→ Given passage
=== Section Start ===
Personal information
- Full name: Michael James Aitken
- Born: 12 January 1960 (age 66)
- Original team: Claremont
- Height: 187 cm (6 ft 2 in)
- Weight: 83 kg (183 lb)

Playing career^{1}
- Years: Club / Games (Goals)
- 1979–1984: Claremont / 95 (20)
- 1985: Carlton / 1 (0)
- ^{1} Playing statistics correct to the end of 1985.

Career highlights
- WAFL Grand Final winner: 1981

= Michael Aitken =

Australian rules footballer

Michael James Aitken (born 12 January 1960) is a former Australian rules footballer who played with Claremont in the West Australian Football League (WAFL) and Carlton in the Victorian Football League (VFL).
=== Section End ===
→ Information given
=== Section Start ===
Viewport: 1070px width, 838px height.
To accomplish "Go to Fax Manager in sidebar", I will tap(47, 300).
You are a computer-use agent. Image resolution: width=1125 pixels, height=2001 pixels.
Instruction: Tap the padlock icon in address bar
=== Section End ===
=== Section Start ===
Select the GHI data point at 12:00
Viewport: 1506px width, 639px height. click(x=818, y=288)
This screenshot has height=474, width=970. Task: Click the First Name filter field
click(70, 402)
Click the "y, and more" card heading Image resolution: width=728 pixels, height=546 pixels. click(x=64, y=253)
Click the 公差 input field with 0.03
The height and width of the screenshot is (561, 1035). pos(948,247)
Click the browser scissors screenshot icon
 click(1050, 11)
=== Section End ===
=== Section Start ===
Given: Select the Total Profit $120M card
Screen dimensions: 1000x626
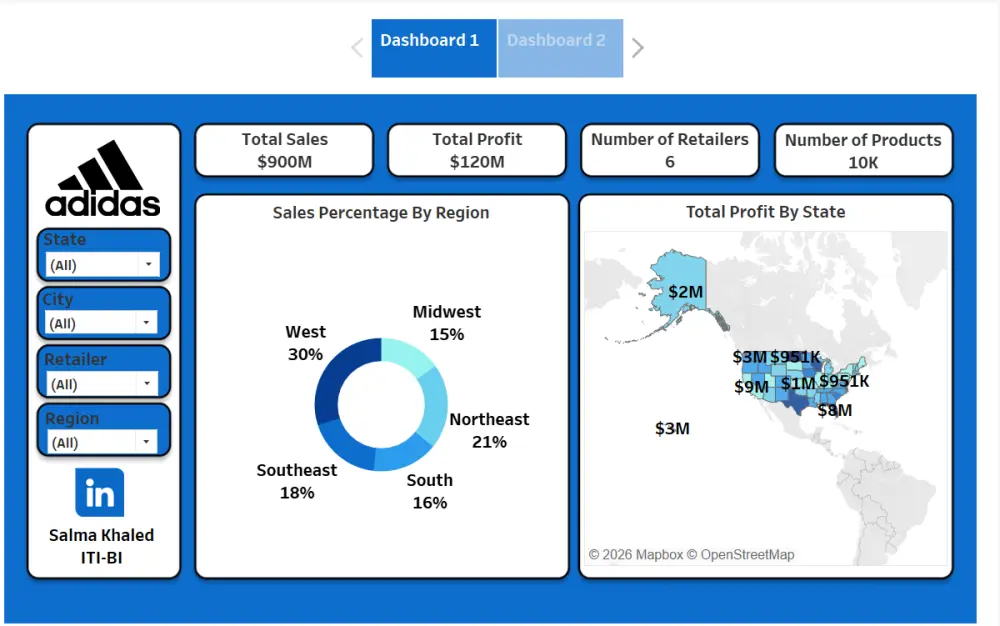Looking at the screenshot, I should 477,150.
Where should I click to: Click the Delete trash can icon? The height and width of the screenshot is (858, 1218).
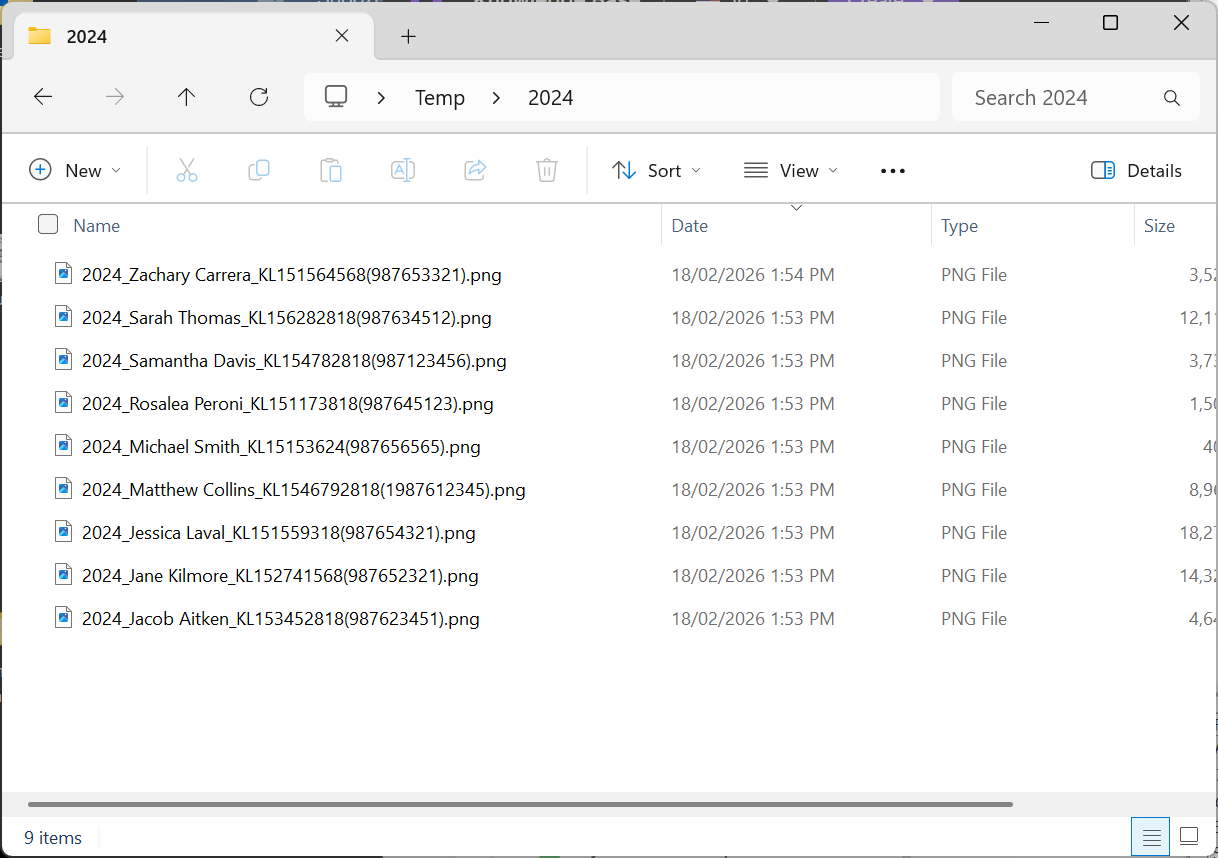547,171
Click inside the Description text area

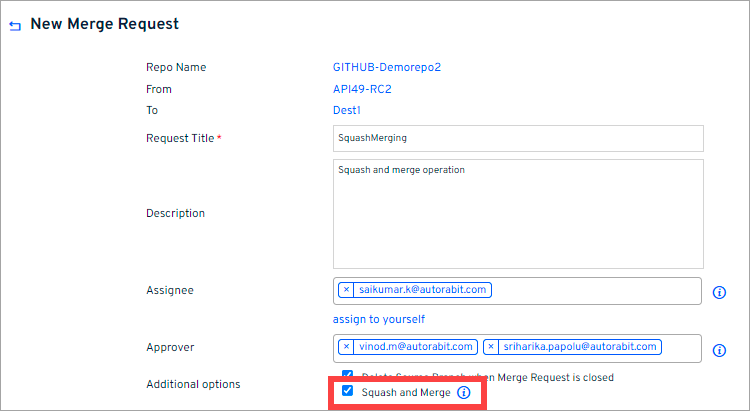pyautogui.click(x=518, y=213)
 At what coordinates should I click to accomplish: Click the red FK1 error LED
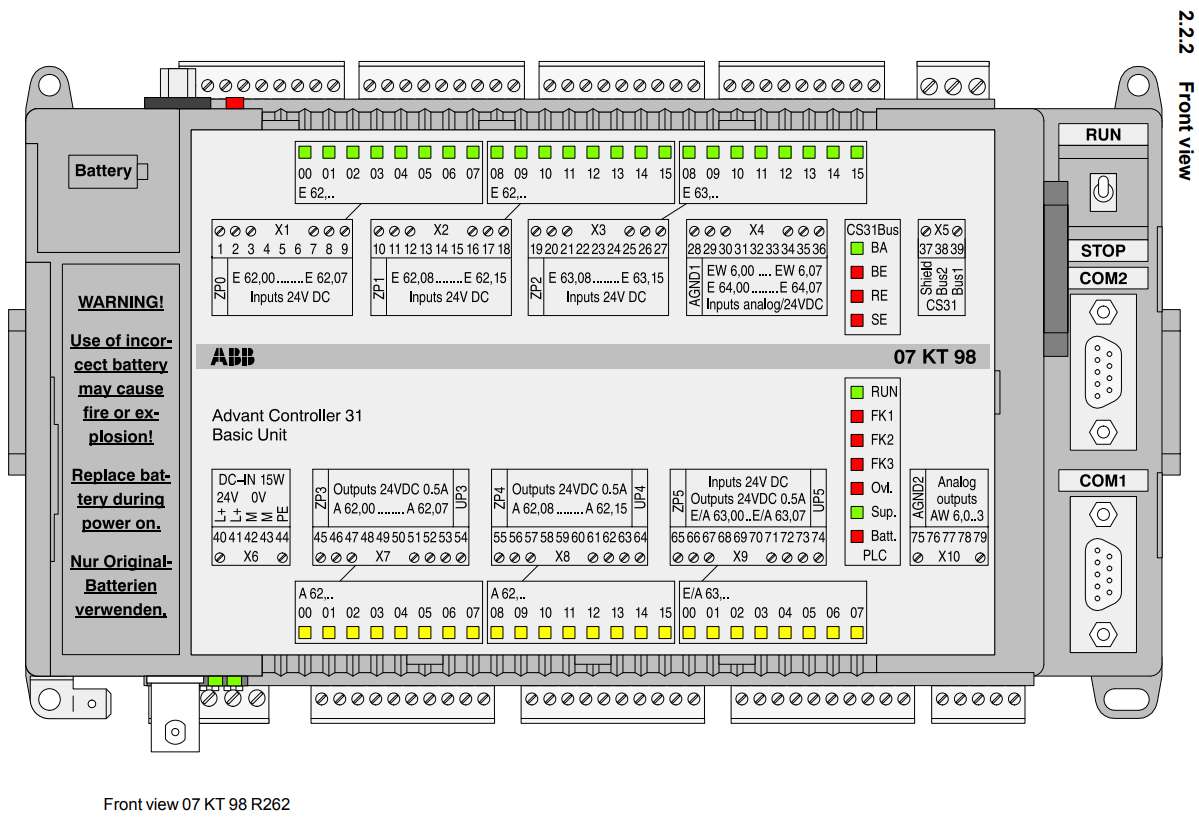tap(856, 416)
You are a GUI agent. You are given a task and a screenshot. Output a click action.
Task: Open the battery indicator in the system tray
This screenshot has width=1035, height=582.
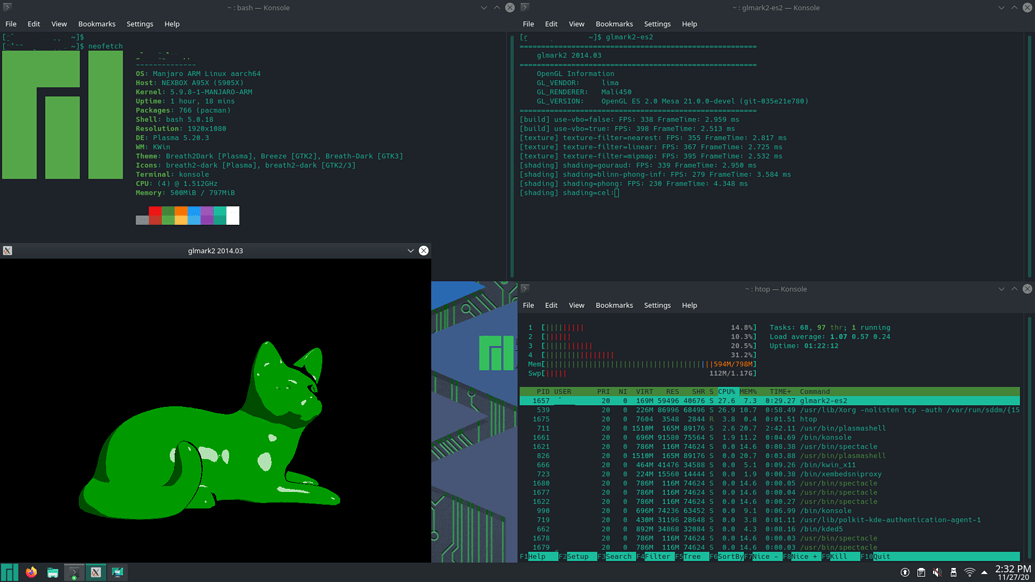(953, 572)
=== Section End ===
→ What you have to do
Answer these from the Michael Aitken profile:
1. How many games did Aitken play for Claremont?
2. In which year was he a WAFL Grand Final winner?
3. In which league did he play with Carlton?

→ Answer box
1. 95
2. 1981
3. The Victorian Football League (VFL)